See in connection_ap_process_end_not_open() when we get an END cell of reason END_STREAM_REASON_EXITPOLICY. In that case we remember the mapping between the hostname we sent and the IP address we got back in the END cell: client_dns_set_addressmap(circ, conn->socks_request->address, &addr, conn->chosen_exit_name, ttl); and then when we call /* rewrite it to an IP if we learned one. */ if (addressmap_rewrite(conn->socks_request->address, sizeof(conn->socks_request->address), NULL, NULL)) { it gets rewritten to the IP address so we'll avoid this circuit when we call connection_ap_detach_retriable(). If the rewrite doesn't look at the cache, then we'll just try this circuit once more.
(Also, if we have no client-side dns cache, further streams requesting the same address, e.g. fetching pictures from the website, might try the same circuit even if we could know that its exit policy would refuse the stream.)
While I was looking at this design, I thought of a cool attack on 0.2.3 users: a malicious website embeds a link to an image at the IP address of the exit relay. The client will check whether her circuit's exit node can handle it: connection_ap_can_use_exit() calls compare_tor_addr_to_node_policy() which calls compare_tor_addr_to_short_policy() which says yes (or more precisely, not no). When the client attempts the connection, the exit relay (which probably has ExitPolicyRejectPrivate set) refuses it, and the client then says: /* check if he *ought* to have allowed it */ if (exitrouter && (rh->length < 5 || (tor_inet_aton(conn->socks_request->address, &in) && !conn->chosen_exit_name))) { log_info(LD_APP, "Exitrouter %s seems to be more restrictive than its exit " "policy.
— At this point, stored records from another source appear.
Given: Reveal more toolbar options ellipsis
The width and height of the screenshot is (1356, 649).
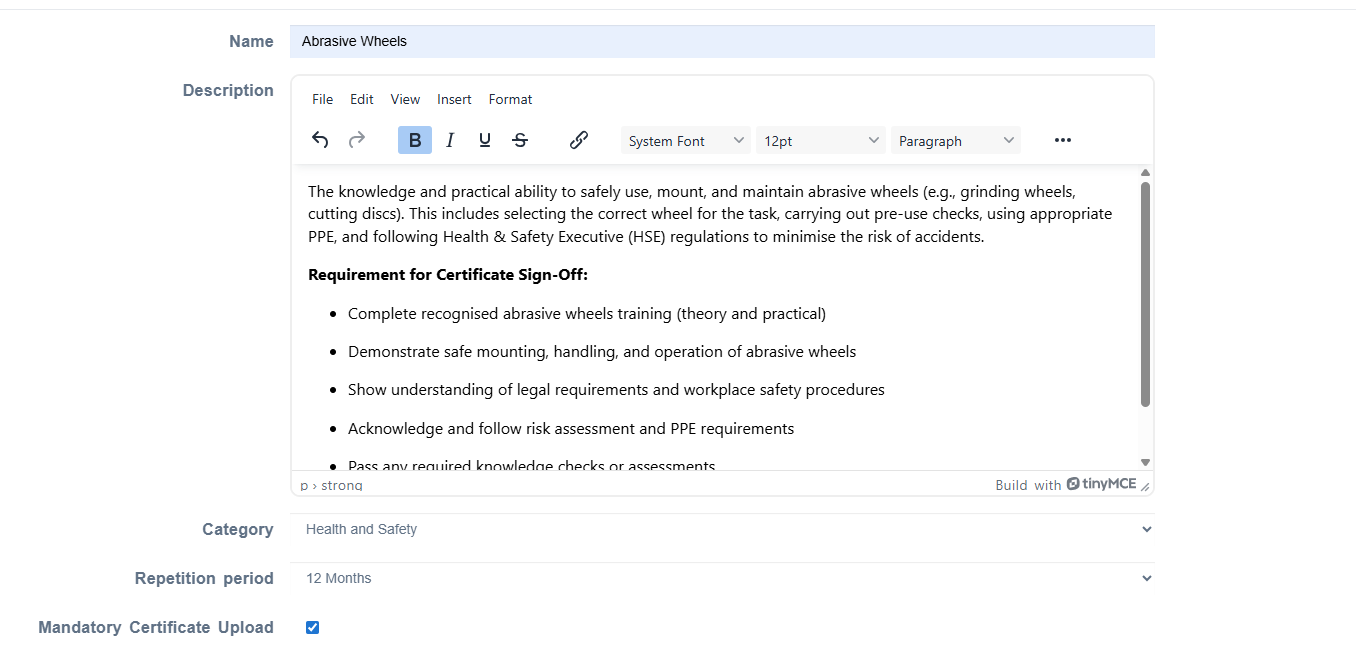Looking at the screenshot, I should [x=1063, y=140].
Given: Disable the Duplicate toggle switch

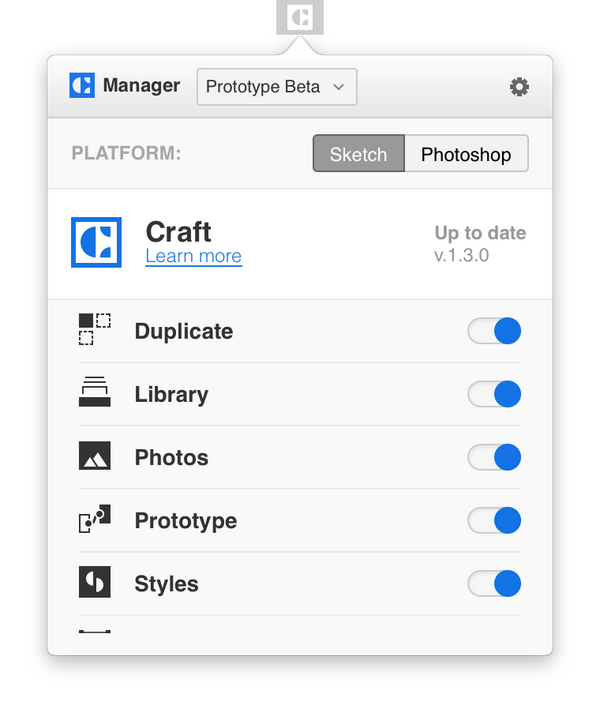Looking at the screenshot, I should 495,331.
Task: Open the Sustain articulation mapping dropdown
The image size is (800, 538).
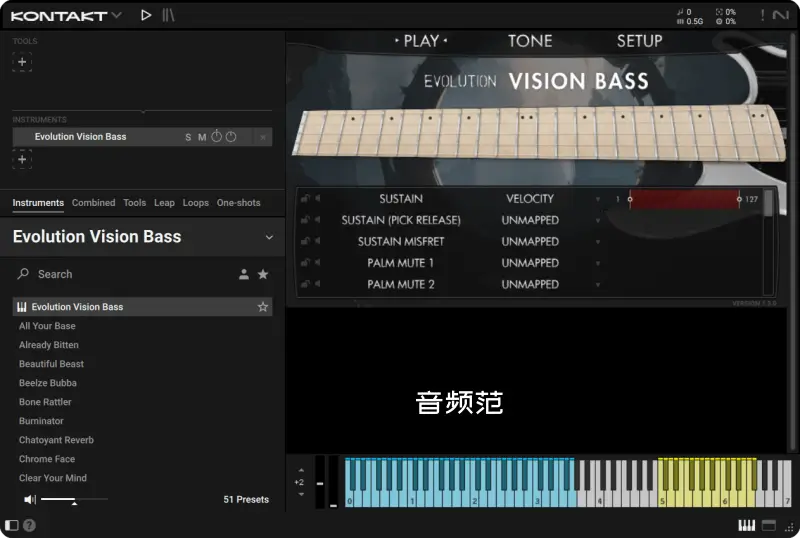Action: click(x=598, y=199)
Not using this router as exit for now.", node_describe(exitrouter)); policies_set_node_exitpolicy_to_reject_all(exitrouter); } i.e. the client never uses that exit as an exit again, until either it falls out of the consensus or she restarts her client. (Neither nodelist_set_consensus() nor nodelist_add_microdesc() updates node->rejects_all.)
(The website can't launch this attack by linking to a 10.x.y.z IP address, since the client checks: if (get_options()->ClientDNSRejectInternalAddresses && tor_addr_is_internal(&addr, 0)) { log_info(LD_APP,"Address '%s' resolved to internal. Closing,", )
So the attack is that the website methodically targets all users coming from all exit relays it doesn't control. If the user logs in to the website or otherwise identifies herself, then the attack variant is that the website can target just her. A popular website (say, one of the ad servers) could potentially get quite thorough attack coverage quite quickly.
In compare_tor_addr_to_short_policy() I wrote about a similar attack, but apparently I didn't think about the "website causes you to open a stream there" angle at the time.)
The bandaid fix is that we should reset node->rejects_all in nodelist_set_consensus() just like we reset is_valid, is_running, etc from the consensus.
The better fix is that we need to either make clients have an accurate view of the relay's exit policy (is that ticket 1774?), or we need to stop behaving so drastically when we only know a microdescriptor for the relay and it declines to exit to an address that its short policy looks like it should accept.
And assuming this last approach is best, that ties it into the first half of this email.
--Roger